Representatives of the coalition are to meet Nov. 7 with legislators in Tallahassee. In December, the coalition will meet in Miami for the first time.

The hotel group is breaking away because it believes its goals differ from those of the restaurant industry. The Greater Miami & the Beaches Hotel Association, the Fort Lauderdale Lodging & Hospitality Association, the Central Florida Hotel and Lodging Association, the Hotel Motel Association of Daytona-Volusia County, the Palm Beach County Lodging Association and the Tampa Convention & Visitors Association are forming the new coalition.

"Eighty percent of the members in the Florida Restaurant and Lodging Association are restaurants," said Stuart Blumberg, president of the Miami hotel association. "Representatives in the industry needed to make sure that when we go to Tallahassee, we have a voice and not express our concerns through a restaurant association."

The 92-year-old Florida Lodging Association, suffering financial problems, merged with the Florida Restaurant Association earlier this month to form the Florida Restaurant and Lodging Association.

"We did not have the same agenda as the restaurant association, and we were giving up an independent hotel voice in Tallahassee," Mr. Blumberg said. "Now I believe we are on the right track."

The six organizations represent 140,000 rooms, 500 hotels and 300,000 employees.

Florida had 5.2 million more visitors last year than in 2003. Hospitality and tourism account for 20% of the state’s economy, generating $3.4 billion in state sales taxes and a $57 billion economic impact. The hospitality industry employs 912,700 Floridians directly, making it the state’s largest employer group.

One of the first tasks of the new coalition, Mr. Blumberg said, is to push back the start of the school year to at least the end of August.

"Schools are scheduled to start Aug. 1 in 2006," he said. "Hotels, especially the ones in Orlando, are losing a whole month of business."

In August, while Miami hotels were having their best summer, 20% above projections, Orlando hotels’ business was down.

"A lot of people blamed that on this year’s hurricanes," Mr. Blumberg said, "but the reality is that Orlando lost a lot of business because schools are starting too early."

● Information shown:
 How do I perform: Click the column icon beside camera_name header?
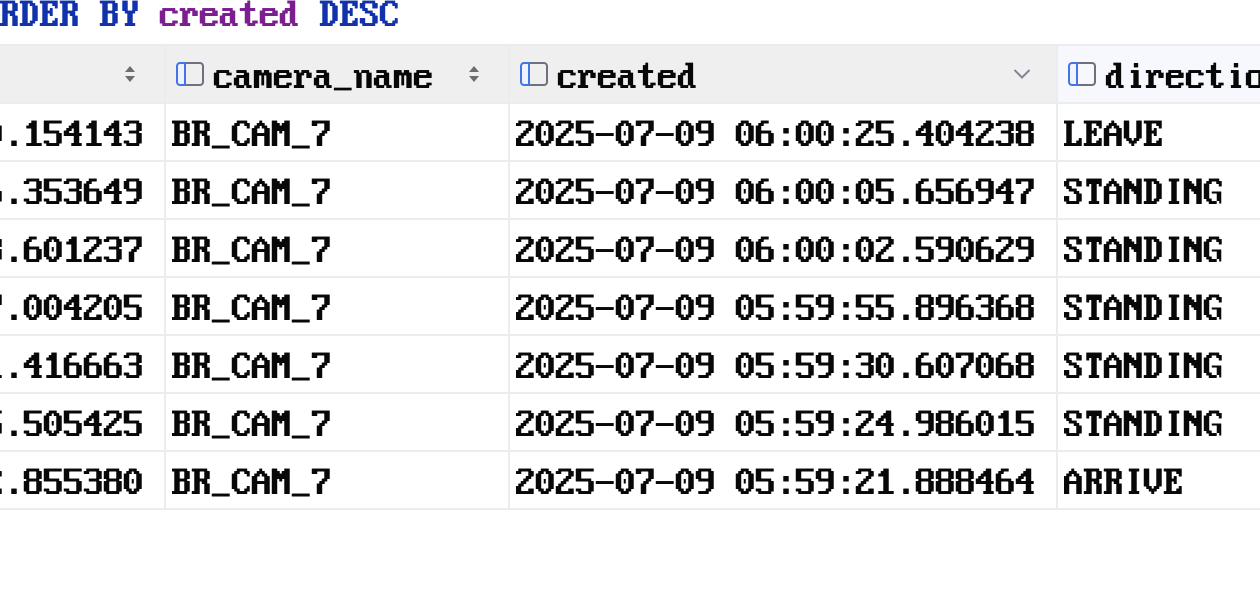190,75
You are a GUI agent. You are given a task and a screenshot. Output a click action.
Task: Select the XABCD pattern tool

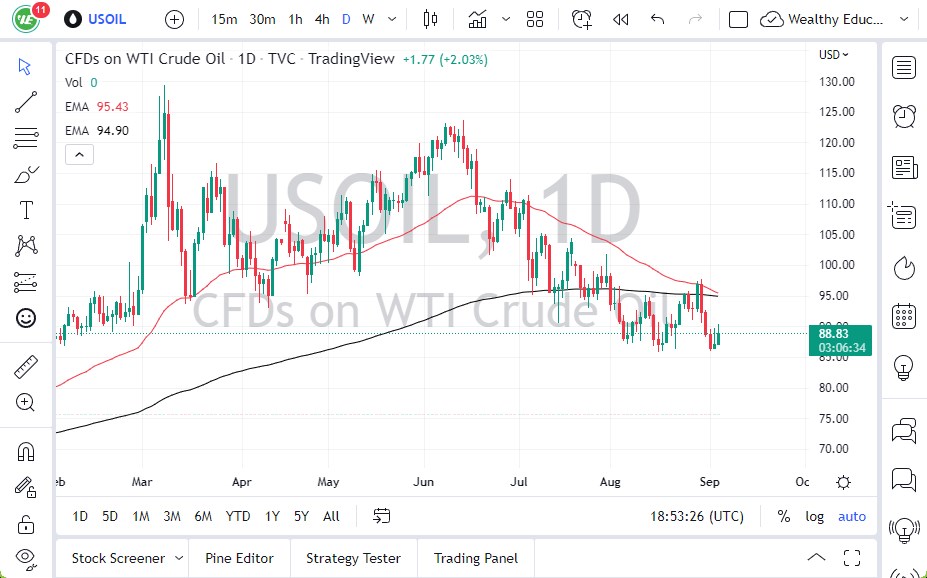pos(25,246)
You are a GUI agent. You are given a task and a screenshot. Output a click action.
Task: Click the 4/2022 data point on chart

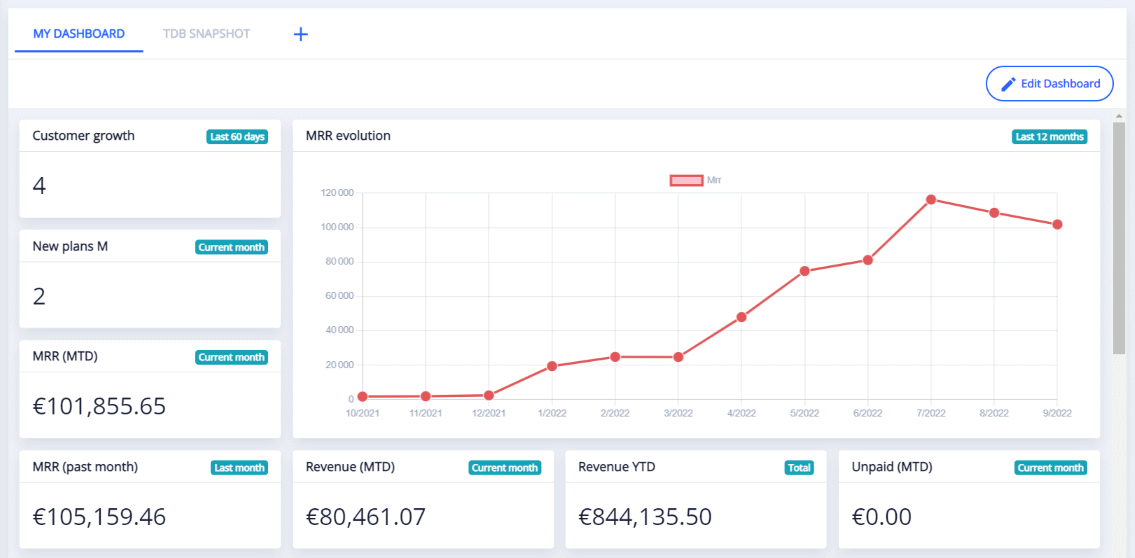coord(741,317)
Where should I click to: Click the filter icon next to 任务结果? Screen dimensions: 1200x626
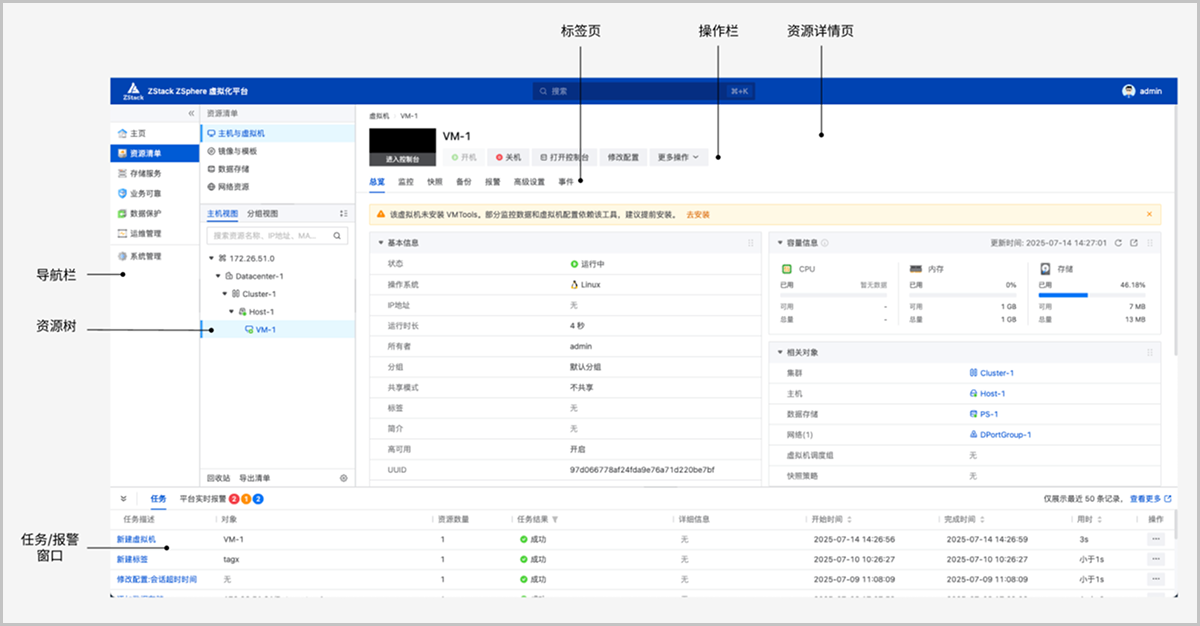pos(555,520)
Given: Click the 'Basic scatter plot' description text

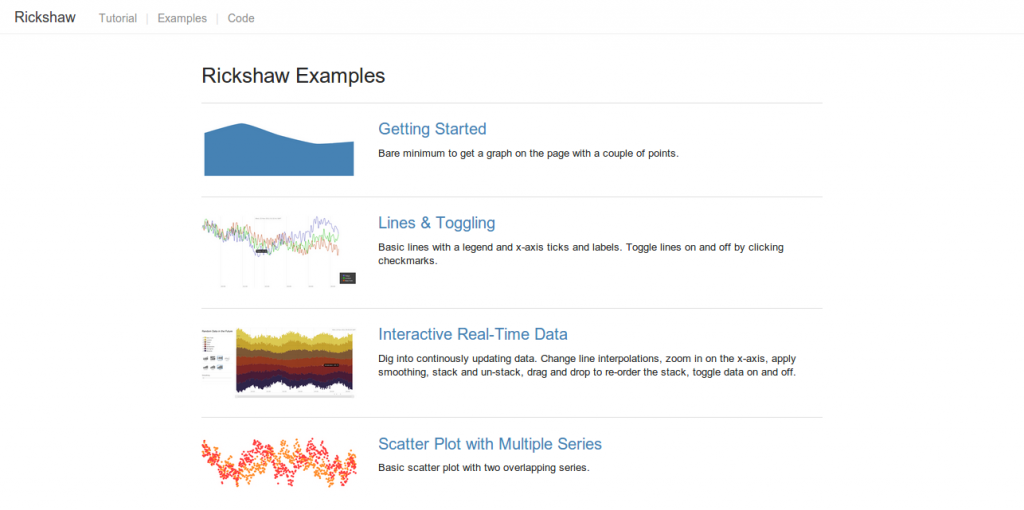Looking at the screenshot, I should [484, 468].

● About this exercise:
Reproduce, word for word, the full piece on Florida hotel associations forming a new coalition. None of the material is needed for this.

● Answer space:
Representatives of the coalition are to meet Nov. 7 with legislators in Tallahassee. In December, the coalition will meet in Miami for the first time.

The hotel group is breaking away because it believes its goals differ from those of the restaurant industry. The Greater Miami & the Beaches Hotel Association, the Fort Lauderdale Lodging & Hospitality Association, the Central Florida Hotel and Lodging Association, the Hotel Motel Association of Daytona-Volusia County, the Palm Beach County Lodging Association and the Tampa Convention & Visitors Association are forming the new coalition.

"Eighty percent of the members in the Florida Restaurant and Lodging Association are restaurants," said Stuart Blumberg, president of the Miami hotel association. "Representatives in the industry needed to make sure that when we go to Tallahassee, we have a voice and not express our concerns through a restaurant association."

The 92-year-old Florida Lodging Association, suffering financial problems, merged with the Florida Restaurant Association earlier this month to form the Florida Restaurant and Lodging Association.

"We did not have the same agenda as the restaurant association, and we were giving up an independent hotel voice in Tallahassee," Mr. Blumberg said. "Now I believe we are on the right track."

The six organizations represent 140,000 rooms, 500 hotels and 300,000 employees.

Florida had 5.2 million more visitors last year than in 2003. Hospitality and tourism account for 20% of the state’s economy, generating $3.4 billion in state sales taxes and a $57 billion economic impact. The hospitality industry employs 912,700 Floridians directly, making it the state’s largest employer group.

One of the first tasks of the new coalition, Mr. Blumberg said, is to push back the start of the school year to at least the end of August.

"Schools are scheduled to start Aug. 1 in 2006," he said. "Hotels, especially the ones in Orlando, are losing a whole month of business."

In August, while Miami hotels were having their best summer, 20% above projections, Orlando hotels’ business was down.

"A lot of people blamed that on this year’s hurricanes," Mr. Blumberg said, "but the reality is that Orlando lost a lot of business because schools are starting too early."